# precipitating silver?



## 24kgold (Mar 2, 2012)

Can i use sodium metabisulfite to precipitate silver from nitric acid instead of using copper?.


----------



## Geo (Mar 2, 2012)

SO2 (sulfur dioxide) is the gas that evolves from SMB and its very selective as to what metal it reduces in solution. silver is not one of them. the reason you have trace amounts of silver in your gold when using SMB is due to "drag down" as SMB does not precipitate silver. the two recomended methods for precipitating silver is converting to silver chloride (this is not normally recomended because it adds another process) and cementation with copper. if the solution is relatively clean (not alot of mixed metals) and your copper is clean (like a new piece of copper pipe) you can get cemented silver as pure as 99.5%.


----------



## CASACEO (May 20, 2012)

Okay, I have a question and haven't found my answer yet and this seems like the place I should ask. I dissolved silver plated copper pins in nitric acid. Left sit for a couple days. Mostly all of the metals dissolved, short of a couple partially digested pins. I have a light blue solution and a white/gray powder on the bottom. (I have just learned to set it out in the sun for a couple hours to see if it's silver, it will change colors. Will do later when the sun rises). My question is this, when cementing with copper does the silver actually get harder then a fluffy powder? (or) has my silver reached it's maximum hardness through the presence of dissolved copper in the solution?


----------



## Harold_V (May 20, 2012)

If you didn't fully dissolve the pins, you can expect that the small amount that remained will have cemented silver. Whether you recovered all of it, or not, would depend on the amount of silver that was put in solution, and the amount of base metal that remained. In order to determine if the silver is all down, take a drop sample and place it in a spot plate cavity, then add a drop of HCl, or a grain of salt. If a white cloud forms, you still have silver in solution. In keeping with this concept, the silver that has been cemented should not be expected to change color, although if it has a coating of silver nitrate, it may. 
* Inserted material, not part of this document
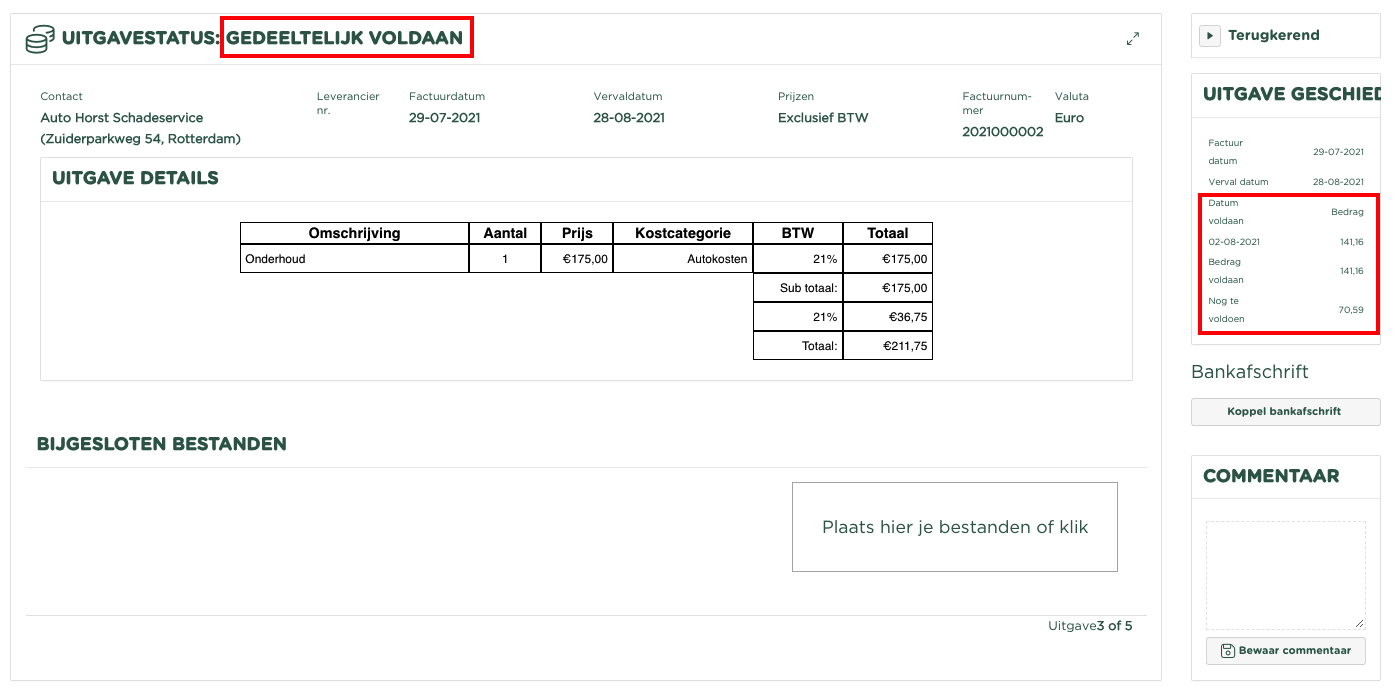Click the Gedeeltelijk voldaan status text
Screen dimensions: 1397x688
pyautogui.click(x=345, y=39)
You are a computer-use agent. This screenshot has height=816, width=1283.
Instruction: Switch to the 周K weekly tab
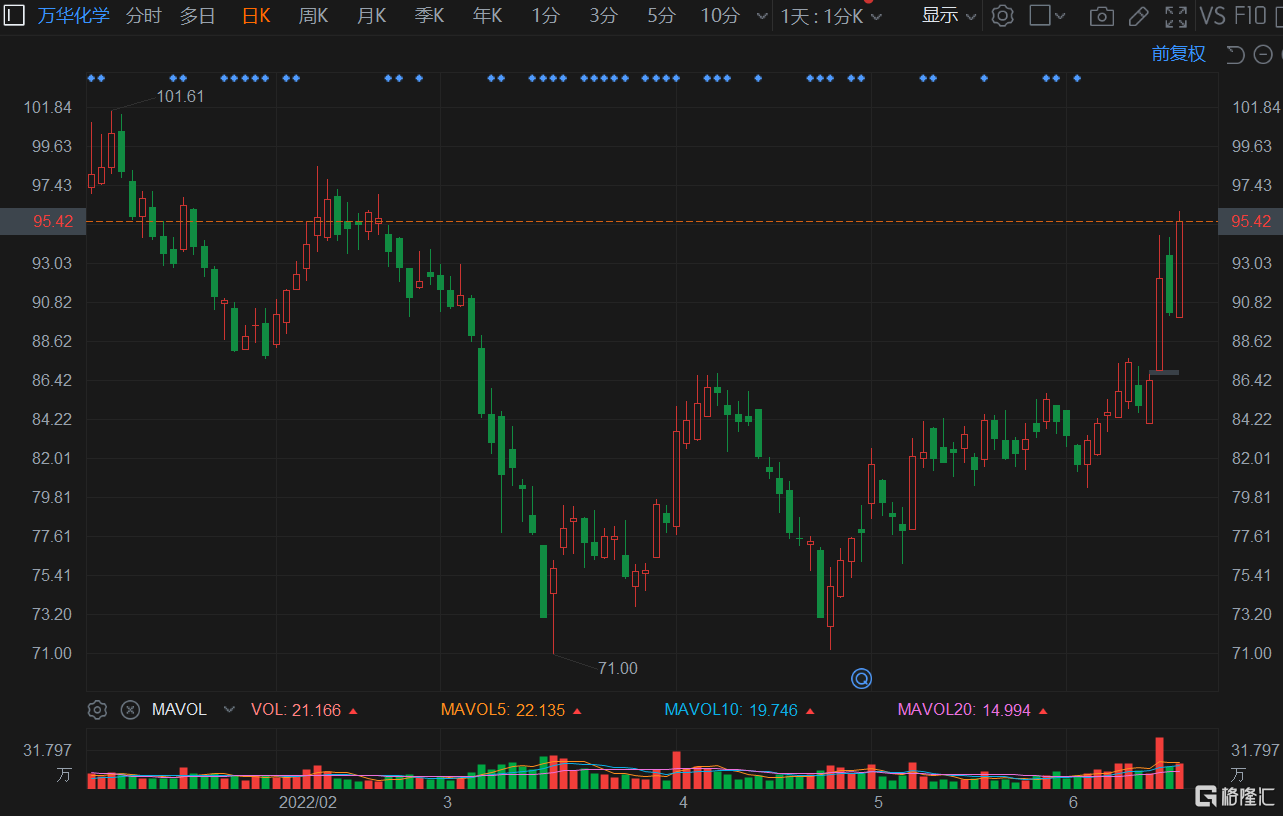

Silver that cements tends to be finely divided, and resembles Portland cement to some degree, thus its name, cement silver. It isn't hard, but quite soft and fluffy. That's not always the case, as under peculiar circumstances, silver will plate as a solid film on copper, firmly adhering and eventually fully encapsulating the base metal with a hard film of silver. That's not likely to happen when you are cementing with brass, however. 

Don't know if I answered your question to your satisfaction--it's not clear to me exactly what you seek to learn. 

Harold


----------



## CASACEO (May 20, 2012)

Thanks Harold! You did answer my question.


----------